25_Au foyer Thérèse Martin, Rivière-Ouelle
Au foyer Thérèse Martin, Rivière-Ouelle

 

26_100 ans de présence à Saint-Basile, Portneuf
100 ans de présence à Saint-Basile, Portneuf

Avec les transformations sociales des années 1960-1980, la communauté s’ouvre à de nouvelles façons d’exercer sa mission et oriente ses activités vers d’autres secteurs.

La pratique pédagogique se transforme et les normes de qualification augmentent. Dorénavant, les religieuses partagent la direction et l’enseignement dans les écoles laïques. Elles sont membres du corps enseignant des écoles primaires, des polyvalentes et des collèges.

Graduellement, les religieuses délaissent l’enseignement et cherchent d’autres manières de s’insérer dans la paroisse. Le champ de la pastorale paroissiale, scolaire et diocésaine se déploie et leur permet de se maintenir dans un univers ecclésial, près de leur formation religieuse. Après une première expérience en 1915 et 1918, le service des presbytères reprend dans la décennie 1970. Les sœurs œuvrent dans vingt-six presbytères répartis dans les régions de Chaudière-Appalaches, Québec, Bas-Saint-Laurent et Côte-Nord. Diverses tâches leurs sont confiées : secrétariat, réception, entretien ménager, cuisine, sacristie, chorale, service pastoral, etc.

Le domaine de la santé connaît une certaine stabilité. Des religieuses complètent le personnel soignant et administratif des centres d’accueil et des foyers pour personnes âgées. Les études en sciences infirmières augmentent pour répondre aux demandes de ces milieux ainsi que des pays de mission et de la Maison mère.
Une première expérience de collaboration se vit dans la mise en œuvre d’un projet au centre de bénévolat à Montmagny en 1979.

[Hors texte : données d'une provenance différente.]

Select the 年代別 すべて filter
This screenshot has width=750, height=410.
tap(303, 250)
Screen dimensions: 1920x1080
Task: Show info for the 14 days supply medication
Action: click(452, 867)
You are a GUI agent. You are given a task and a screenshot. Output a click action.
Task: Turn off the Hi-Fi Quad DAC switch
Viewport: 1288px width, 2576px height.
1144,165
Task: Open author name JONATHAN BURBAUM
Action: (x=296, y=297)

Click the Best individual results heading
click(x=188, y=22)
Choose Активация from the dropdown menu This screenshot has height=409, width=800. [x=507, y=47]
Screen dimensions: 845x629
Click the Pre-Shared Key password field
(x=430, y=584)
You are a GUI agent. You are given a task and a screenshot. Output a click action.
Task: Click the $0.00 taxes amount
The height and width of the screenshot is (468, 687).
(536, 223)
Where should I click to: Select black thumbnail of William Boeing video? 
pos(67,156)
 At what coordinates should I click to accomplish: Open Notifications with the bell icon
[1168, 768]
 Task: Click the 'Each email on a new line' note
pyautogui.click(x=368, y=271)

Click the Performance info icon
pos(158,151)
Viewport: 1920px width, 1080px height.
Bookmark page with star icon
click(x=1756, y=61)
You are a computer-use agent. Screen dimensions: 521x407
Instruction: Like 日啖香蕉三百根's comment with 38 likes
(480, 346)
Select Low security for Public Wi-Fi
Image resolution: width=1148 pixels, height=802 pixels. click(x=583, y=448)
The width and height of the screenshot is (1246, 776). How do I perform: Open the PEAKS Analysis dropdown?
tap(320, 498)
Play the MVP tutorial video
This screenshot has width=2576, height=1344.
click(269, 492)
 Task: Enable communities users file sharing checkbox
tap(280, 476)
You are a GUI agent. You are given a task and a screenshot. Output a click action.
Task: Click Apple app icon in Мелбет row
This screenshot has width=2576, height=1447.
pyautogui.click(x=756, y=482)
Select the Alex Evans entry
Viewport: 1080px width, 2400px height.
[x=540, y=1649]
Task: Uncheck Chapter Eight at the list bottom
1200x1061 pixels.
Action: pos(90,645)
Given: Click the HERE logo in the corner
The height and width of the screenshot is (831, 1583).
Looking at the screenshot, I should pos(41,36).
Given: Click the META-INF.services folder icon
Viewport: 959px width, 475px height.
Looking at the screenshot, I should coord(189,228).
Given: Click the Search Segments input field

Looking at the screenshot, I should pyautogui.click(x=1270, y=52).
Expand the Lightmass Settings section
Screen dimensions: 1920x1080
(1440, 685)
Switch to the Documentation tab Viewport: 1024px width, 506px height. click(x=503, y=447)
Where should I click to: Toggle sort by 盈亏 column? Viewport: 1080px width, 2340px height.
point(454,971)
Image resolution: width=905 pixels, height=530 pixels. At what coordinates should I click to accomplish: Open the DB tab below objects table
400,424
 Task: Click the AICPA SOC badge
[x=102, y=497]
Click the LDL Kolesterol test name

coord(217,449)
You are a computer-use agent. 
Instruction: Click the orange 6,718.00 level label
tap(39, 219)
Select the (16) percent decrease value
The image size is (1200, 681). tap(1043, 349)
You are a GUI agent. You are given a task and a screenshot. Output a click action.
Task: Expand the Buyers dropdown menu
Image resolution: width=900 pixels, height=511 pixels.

L’ajustement apostolique qui s’ensuit conditionne le modèle de vie communautaire dans la mission. L’action des religieuses commence à passer d’un engagement au service d’une œuvre commune à un engagement plus individuel, en divers lieux, dans des activités apostoliques reliées à la mission de l’institut.

Quant à la vie missionnaire ad extra, la congrégation intensifie son action en République Dominicaine et en Afrique. En 1974, elle ouvre une mission en Amérique du Sud.